# Is there any matrix norm $|| \cdot ||$ such that $||A|| \le ||A||_{\infty} /n$?

Matrix norms are equivalent and can bound each other like some examples on Wikipedia. I was wondering if there is a matrix norm $|| \cdot ||$ that can be upper bounded by $||\cdot ||_{\infty}/n$ ? That is, $||A|| \le \frac{||A||_{\infty}}{n}$, where $A$ is an $n \times n$ square matrix.

Since norms are equivalent, perhaps we can define a matrix norm by ourselves, only if it satisfies the definition of a matrix norm. A naive idea is just letting $|| \cdot || = ||\cdot ||_{\infty}/n$ but it is not sub-multiplicative (the last condition in the definition).

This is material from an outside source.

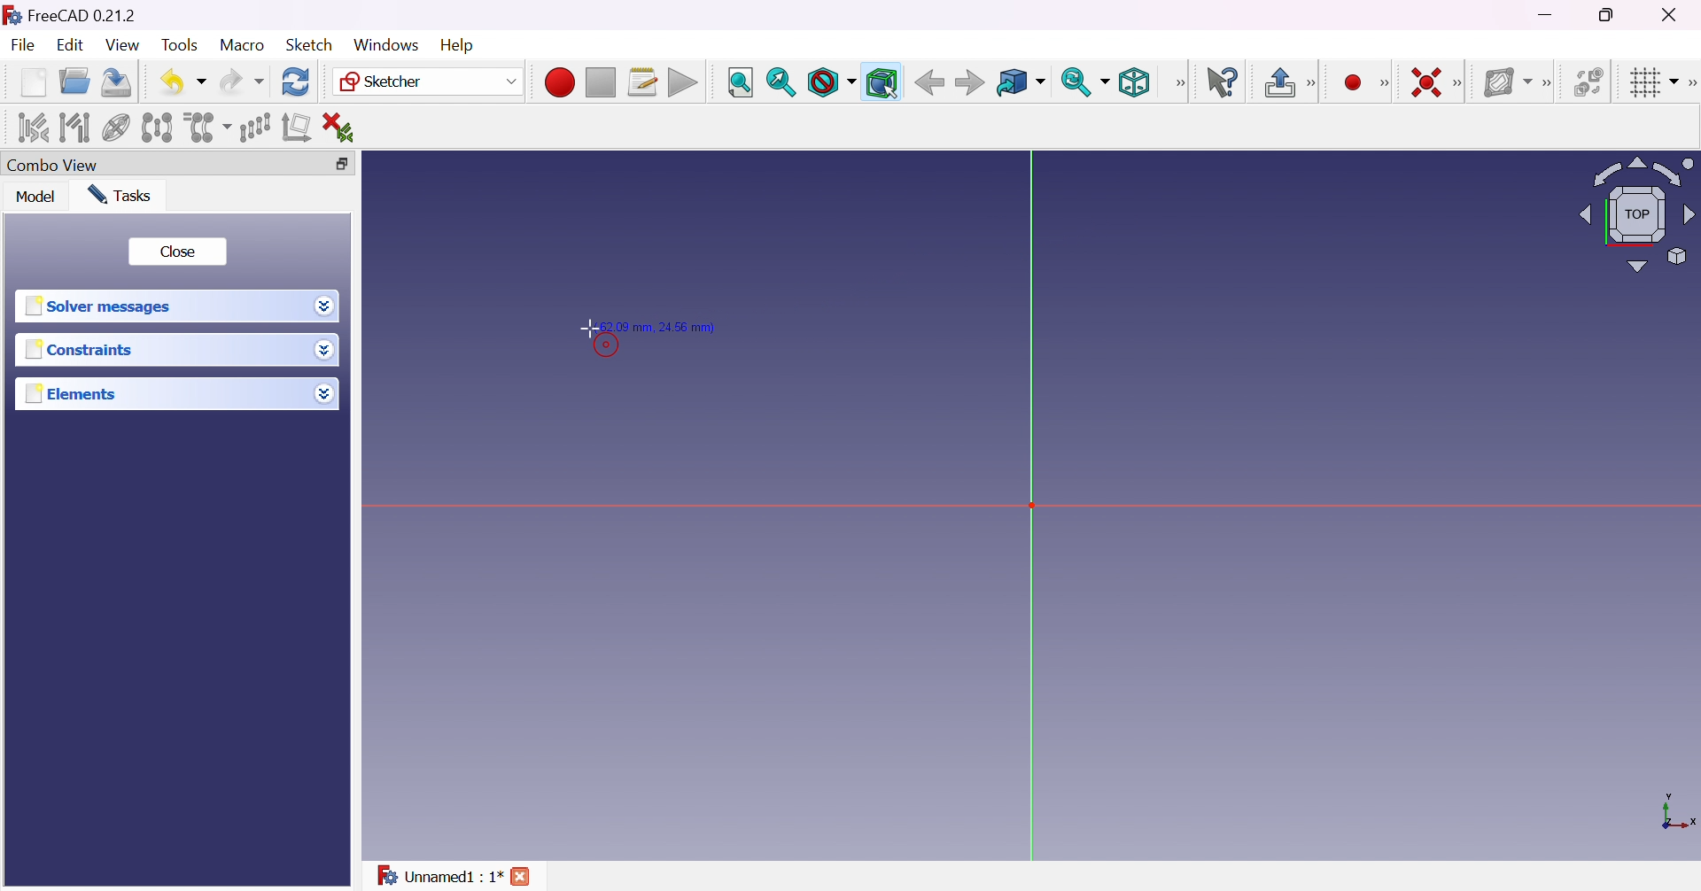  Describe the element at coordinates (206, 126) in the screenshot. I see `Clone` at that location.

Since $\|I\|=\|I^2\|\le\|I\|^2$, we have $\|I\|\ge1$. So, if $\|I\|\le\frac{\|I\|_\infty}n$, then ...
Such a matrix norm cannot exist because let $A$ be any nonzero matrix. Then consider $e^{tA}$. We have that $||e^{tA}||\le ||e^{t/k A}||^k$ for all $t, k>0$. Now take $A=I$. Then we have that $||e^{t/k A}||^k\le e^t/n^k$ for all $k$. Take $k \rightarrow \infty$.